Das hatte ich während des Gesprächs natürlich kommen sehen – die Gelegenheit, die sich niemals ergeben würde, so hatte es jedenfalls lange Zeit ausgesehen.

»Wer?« fragte ich.

»Eric scheint mir der beste Kandidat zu sein«, erwiderte er. »Eigentlich hat er schon seit Monaten eine entsprechende Funktion ausgeübt. Jetzt geht es nur noch darum, seine Stellung formell festzulegen.«

»Nicht nur als Regent?«

»Nicht nur als Regent.«

»Ich verstehe . . . Ja, du hast recht, während meiner Abwesenheit ist wirklich einiges vorgefallen. Wie steht es mit Benedict als Thronanwärter?«

»Er scheint zufrieden zu sein, wo er ist – irgendwo in den Schatten.«

»Was hält er von der ganzen Sache?«

»Er ist nicht uneingeschränkt dafür. Doch wir nehmen nicht an, daß er aktiven Widerstand leistet. Das würde die Dinge zu sehr aus dem Lot bringen.«

»Ich verstehe«, sagte ich. »Und Bleys?«

»Er und Eric haben sich einige Male ziemlich hitzig um die Frage gestritten, doch die Soldaten hören nicht auf Bleys. Er hat Amber vor etwa drei Monaten verlassen. Könnte sein, daß er später Ärger macht. Aber immerhin sind wir gewarnt.«

»Gérard? Caine?«

»Sie unterstützen Eric. Ich wollte wissen, wo du stehst.«

»Was ist mit den Mädchen?«

Er zuckte die Achseln.

»Die lassen doch alles auf sich zukommen. Kein Problem.«

»Und vermutlich wird Corwin . . .«

»Da gibt´s keine neuen Nachrichten. Er ist tot, das wissen wir doch alle. Auf seinem Denkmal sammelt sich seit Jahrhunderten der Staub. Wenn nicht, hat er sich auf ewig losgesagt von Amber. Von dieser Seite ist nichts zu erwarten. Doch ich frage mich, woi du stehst.«

Ich lachte leise. »Ich bin kaum in der Lage, eine starke Position zu vertreten«, sagte ich.

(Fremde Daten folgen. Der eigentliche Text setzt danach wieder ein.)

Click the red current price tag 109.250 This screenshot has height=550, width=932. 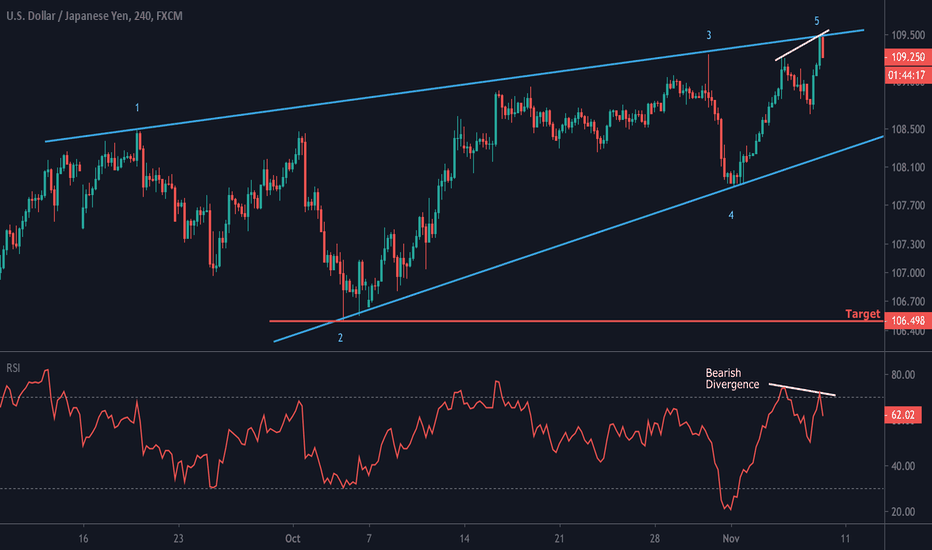click(907, 57)
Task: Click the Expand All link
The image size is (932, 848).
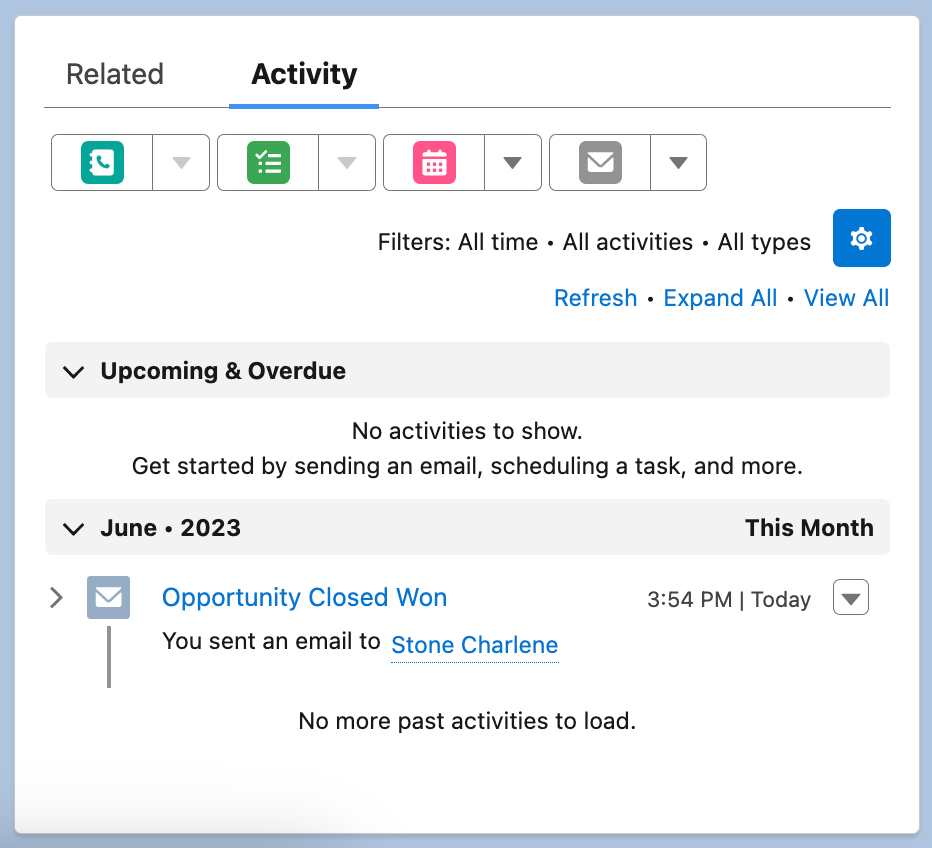Action: click(x=720, y=298)
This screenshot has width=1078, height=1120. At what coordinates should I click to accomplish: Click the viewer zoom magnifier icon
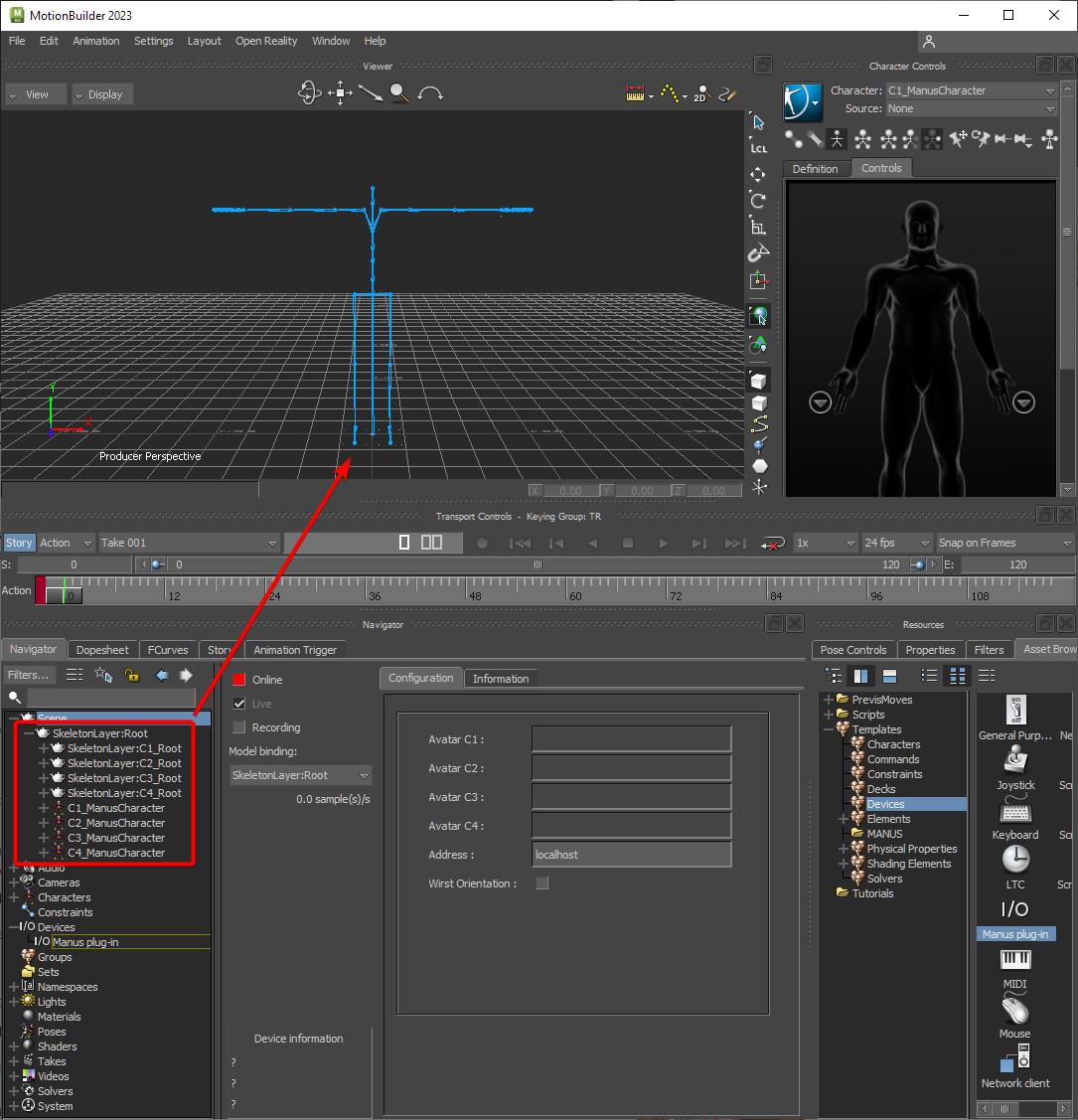(x=399, y=93)
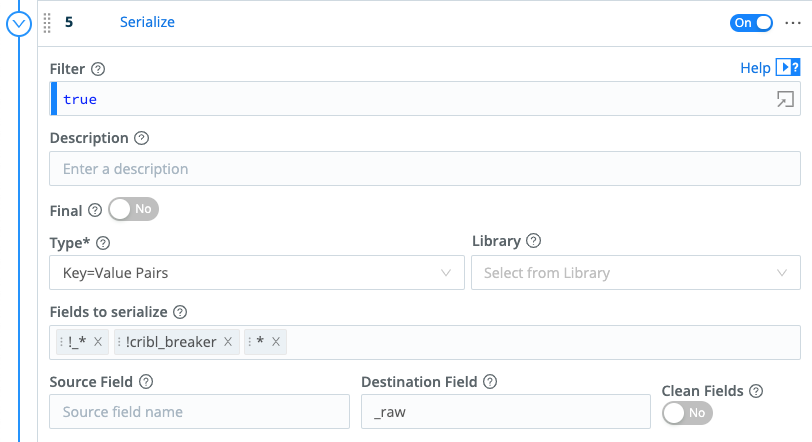
Task: Click the Destination Field input
Action: coord(505,411)
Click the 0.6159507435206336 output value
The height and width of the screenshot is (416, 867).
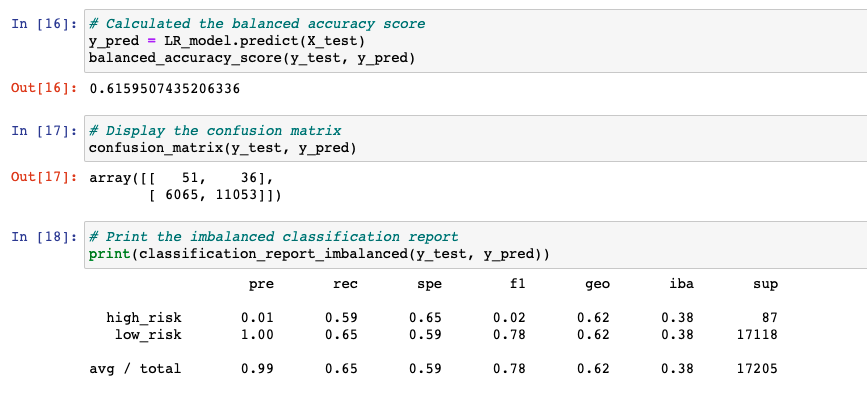coord(164,89)
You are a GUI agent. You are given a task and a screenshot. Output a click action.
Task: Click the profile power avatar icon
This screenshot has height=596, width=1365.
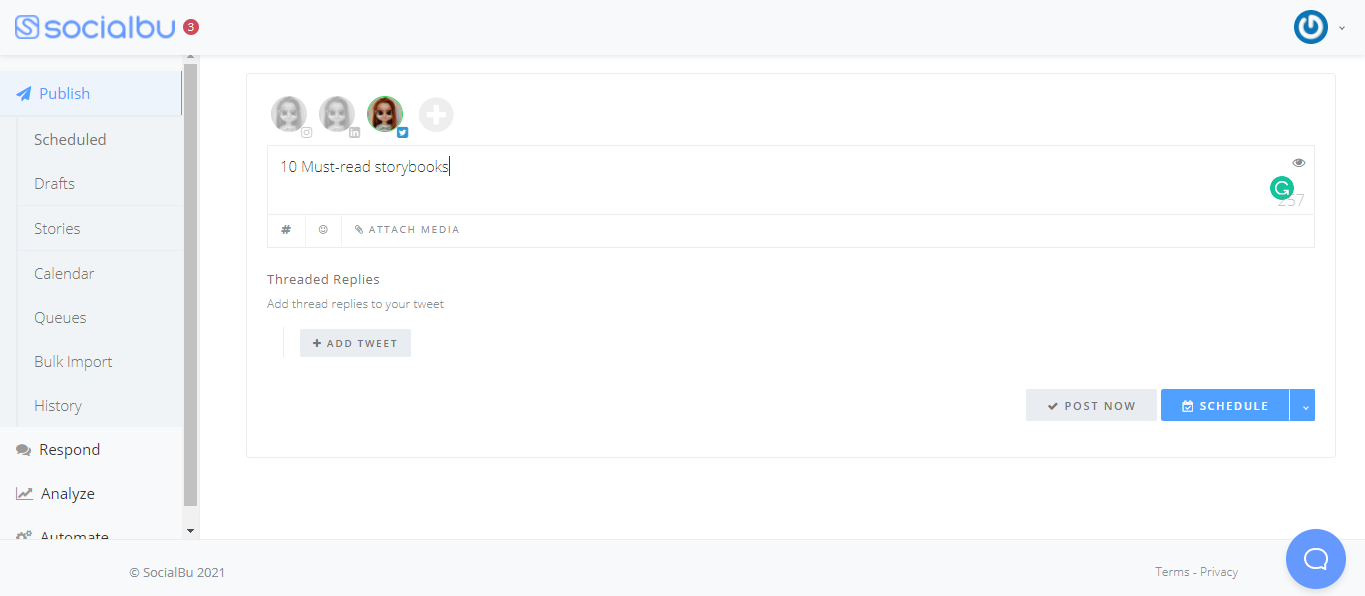coord(1310,27)
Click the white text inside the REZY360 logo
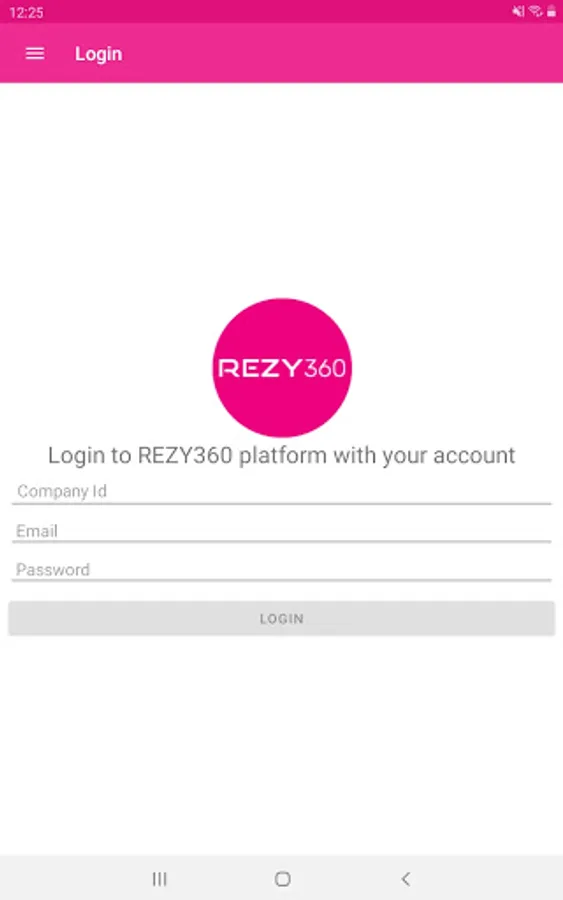563x900 pixels. 282,368
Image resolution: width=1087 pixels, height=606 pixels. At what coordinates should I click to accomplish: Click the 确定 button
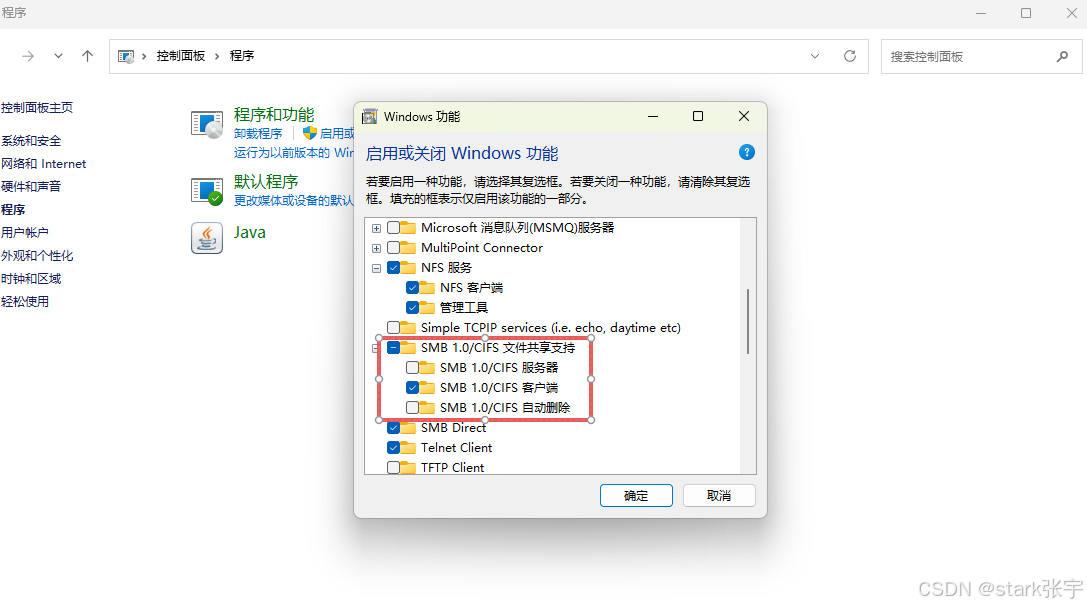[x=636, y=496]
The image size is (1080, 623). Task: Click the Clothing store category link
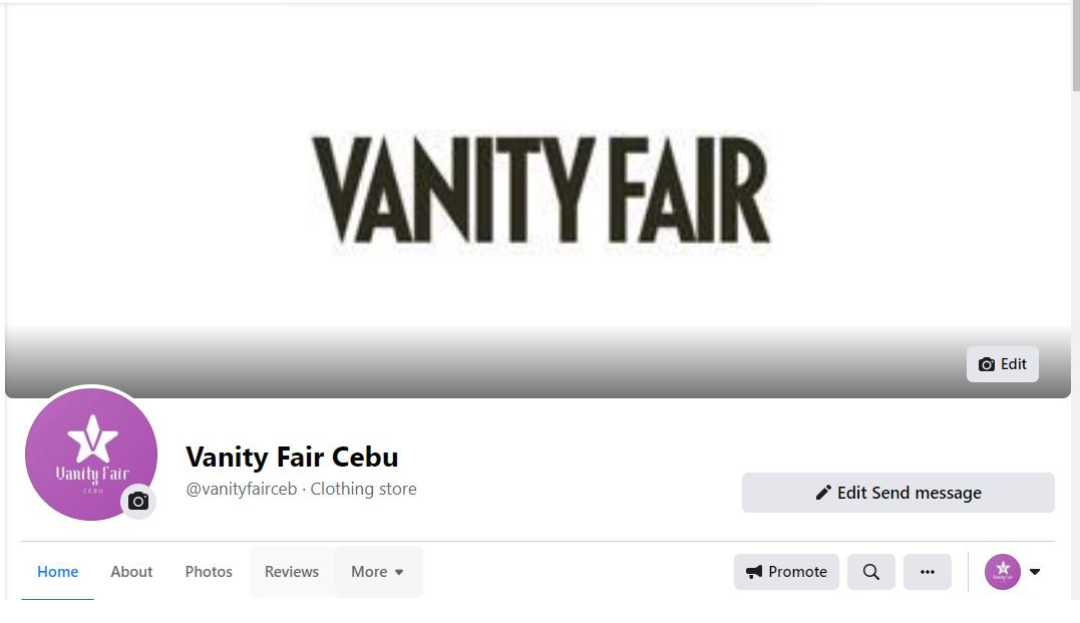363,489
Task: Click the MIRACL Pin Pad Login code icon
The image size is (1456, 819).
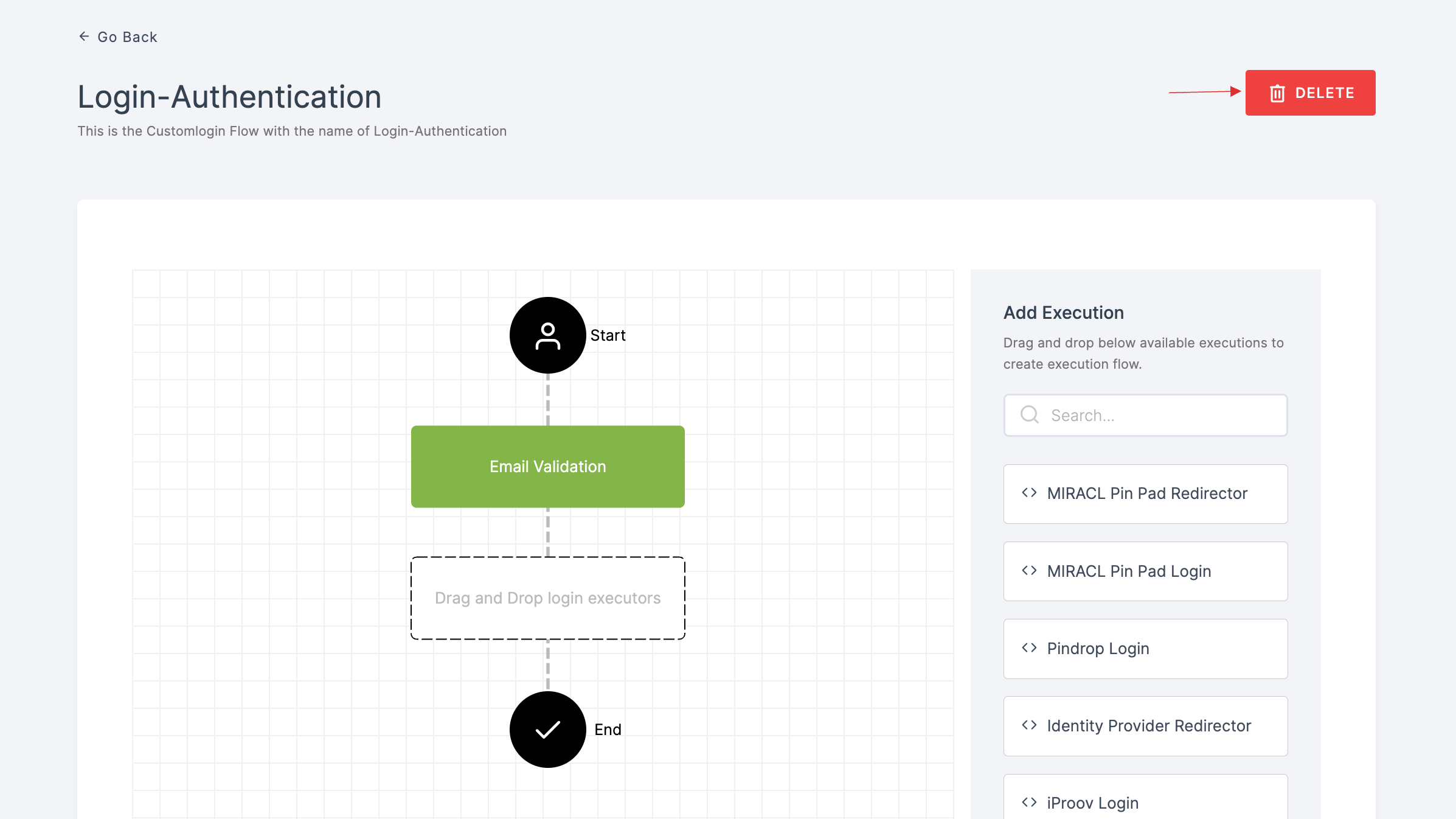Action: pos(1029,570)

»Aber wir müssen es jetzt wissen.«

Ich nickte.

»Ich habe bisher noch immer erkennen können, aus welcher Richtung der Wind weht«, sagte ich. »Ich gedenke nicht dagegen anzusegeln.«

Er lächelte und erwiderte mein Kopfnicken.

»Sehr gut«, sagte er.

»Wann ist die Krönung? Ich nehme doch an, daß ich eingeladen bin?«

»Natürlich, natürlich. Aber der Termin ist noch nicht festgesetzt. Vorher müssen noch ein paar Kleinigkeiten erledigt werden. Sobald die Angelegenheit feststeht, wird sich einer von uns wieder mit dir in Verbindung setzen.«

»Vielen Dank, Julian.«

»Auf Wiedersehen, Random.«

Und ich saß da und starrte eine Zeitlang beunruhigt vor mich hin, ehe ich meinen Marsch ins Tal fortsetzte. Wieviel Zeit hatte es Eric gekostet, auf diese Entwicklung hinzuarbeiten? fragte ich mich. Ein gewisser Teil des Drähteziehens in Amber ließ sich ziemlich schnell bewerkstelligen, doch die Grundsituation schien das Ergebnis langfristiger Überlegungen und Planungen zu sein. Ich konnte natürlich nicht ausschließen, daß er hinter Brands übler Lage steckte. Zugleich mußte ich an die Möglichkeit denken, daß er auch irgendwie mit Vaters Verschwinden zu tun hatte. Das wäre natürlich keine Kleinigkeit. Dazu müßte er sich eine wirklich narrensichere Falle ausgedacht haben. Doch je mehr ich darüber nachdachte, desto weniger war ich willens, ihm eine solche Tat nicht zuzutrauen. Ich staubte sogar ein paar ganz alte Vermutungen ab hinsichtlich seiner Rolle bei deinem Tod, Corwin. Doch im ersten Augenblick fiel mir überhaupt nichts ein, was ich dagegen tun könnte. Mach mit, sagte ich mir, wenn dort die wahre Macht liegt. Versuch auf der Sonnenseite zu bleiben.

Dennoch . . . Man sollte es immer darauf anlegen, sich einen Tatbestand von mehr als einer Seite schildern zu lassen. Ich versuchte zu einem Entschluß zu kommen, wer mir wohl Aufklärung geben könnte. Während ich diese Überlegungen anstellte, schaute ich über die Schulter zurück, um noch einmal die ungeheuren Berghöhen zu bewundern, die ich nicht ganz bewältigt hatte. Dabei fiel mir etwas auf.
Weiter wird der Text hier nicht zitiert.